Dukakis. I know it's the unpopular answer, but Dukakis had a much better environment to win in than she did. The eight year curse should have prevented Bush from winning just as it prevented Clinton in 2016.
Differences between 1988 and 2016:
- The country was in better shape in 1988 than in 2016
- Reagan was more popular than Obama
- The 1980s were one of the last polarizing decades ever
- Nope, about the same actually, the only difference is that Dukakis wasn't willing to go the MAGA route and point out the troubles in rural areas as Trump did. He should've won West Virginia by Trump's margins, flipped the Dakotas, Montana, California, Pennsylvania, Missouri, New Mexico, Illinois, and Maryland given those optics. Even Mondale had more guts on that, which is precisely why the Midwest, Northeast, and
even California by a smidge moved left in 1984. Makes it both very depressing and wrenching at the naivety of Miracle Mike for not going hard. Hillary and Gore both did, and were only denied the benefits at the last second by outside Republicans [Comey or the SCOTUS Justices respectively].
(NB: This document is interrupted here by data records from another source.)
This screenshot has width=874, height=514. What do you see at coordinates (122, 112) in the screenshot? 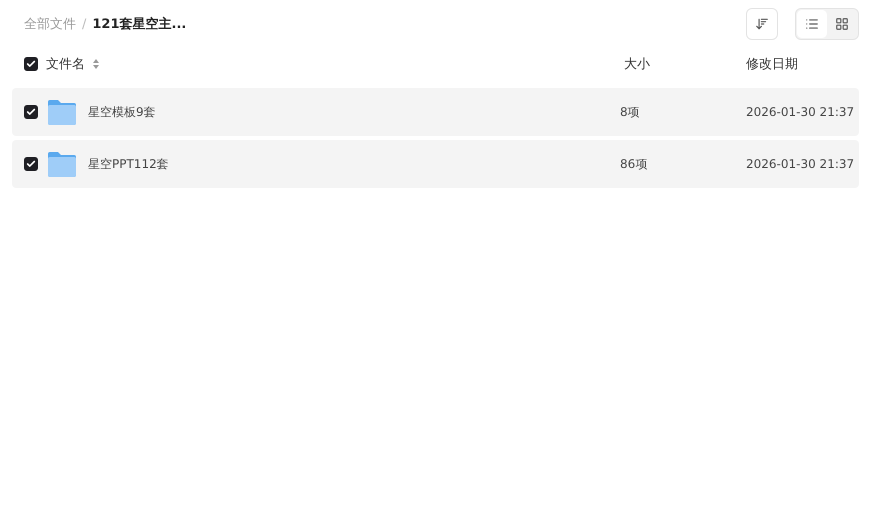
I see `file-name: 星空模板9套` at bounding box center [122, 112].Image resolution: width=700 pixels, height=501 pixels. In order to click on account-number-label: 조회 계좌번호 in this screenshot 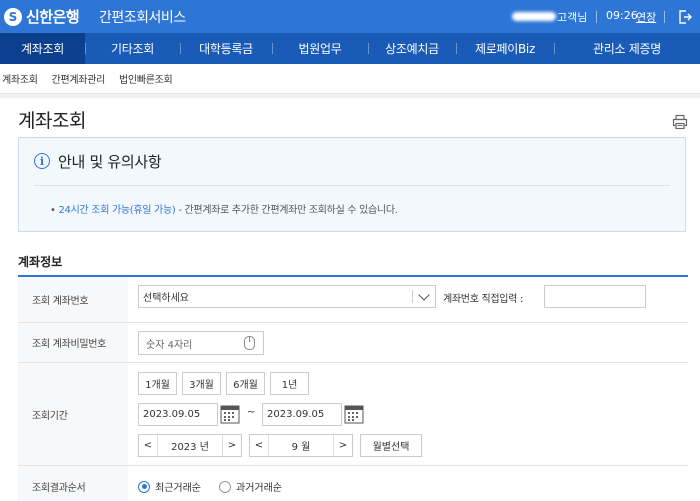, I will do `click(73, 300)`.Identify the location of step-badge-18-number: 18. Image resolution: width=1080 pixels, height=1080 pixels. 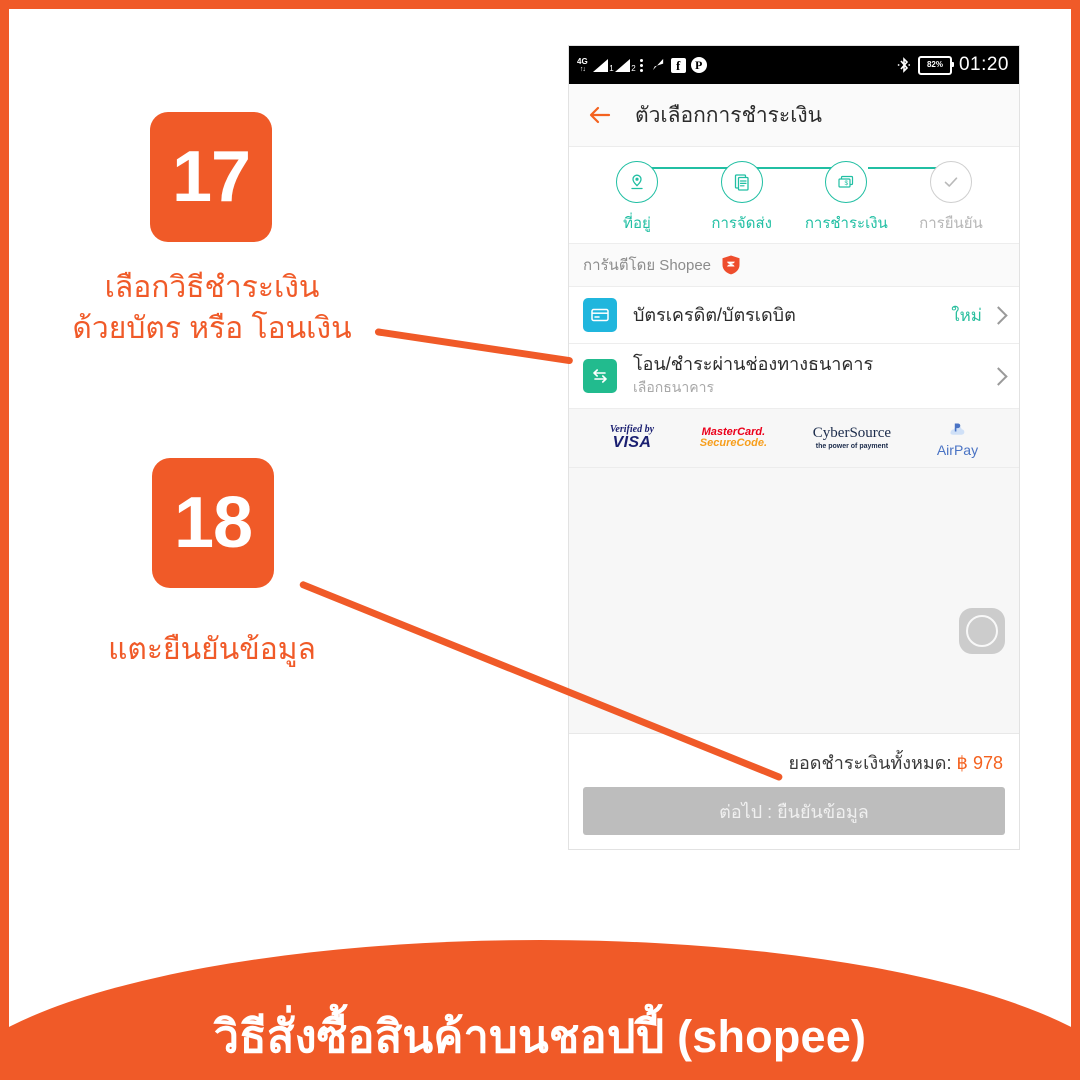
(213, 523).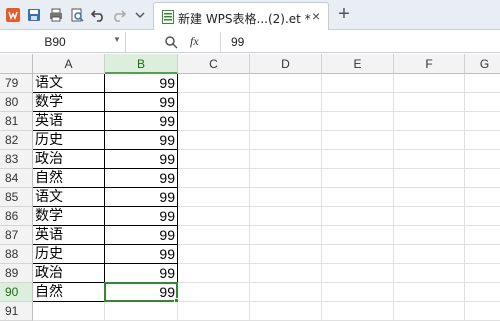  What do you see at coordinates (142, 312) in the screenshot?
I see `cell-b91` at bounding box center [142, 312].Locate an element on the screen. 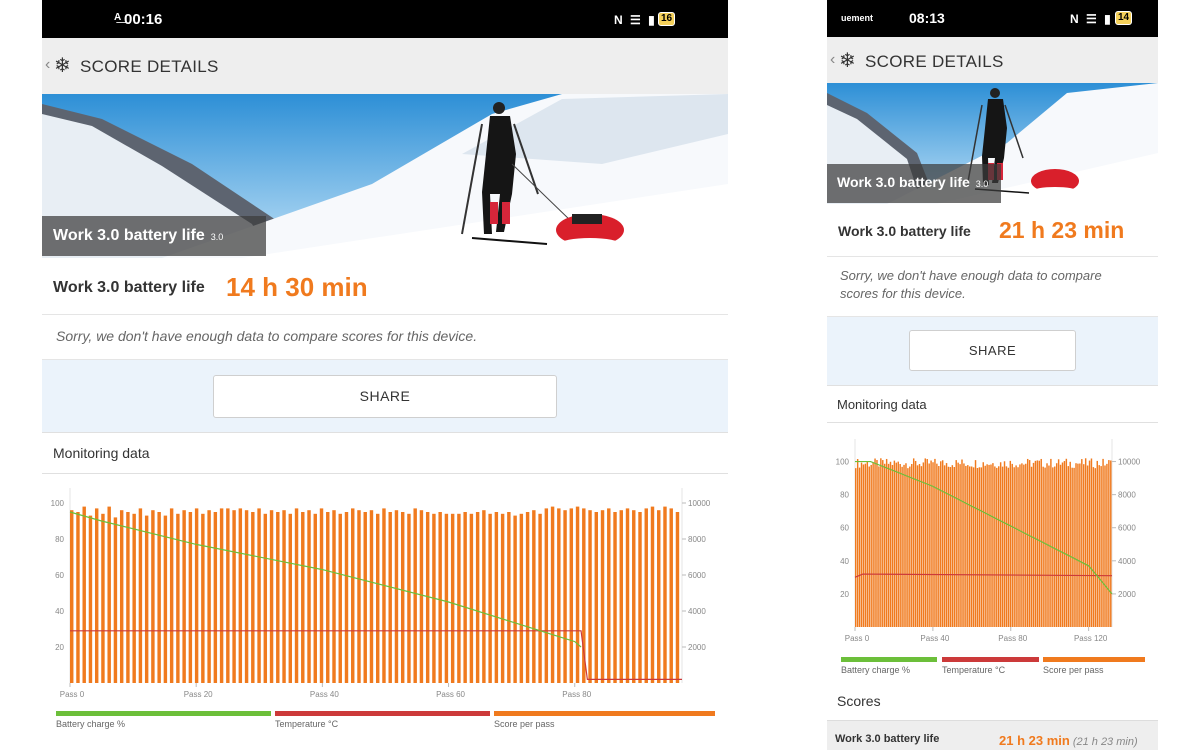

- They were about tied towards the end sure you could argue [I often have] that Obama's boost was more artificial...but all the same, neither were as popular as Bill was at the tip end of term. And yet, Bush pushed through, Gore and Hillary didn't. Conversely, LBJ's approvals were in the dumps, but Humphrey almost made it.
- The 80's were obviously a reawakening of the polarizing trend borne of The Civil Rights Movement, which Watergate briefly tamped down. If the decade appears less so, that's just a greater condemnation of the trend afterwards...I mean "liberal" wasn't an acceptable outright insult until the 80's.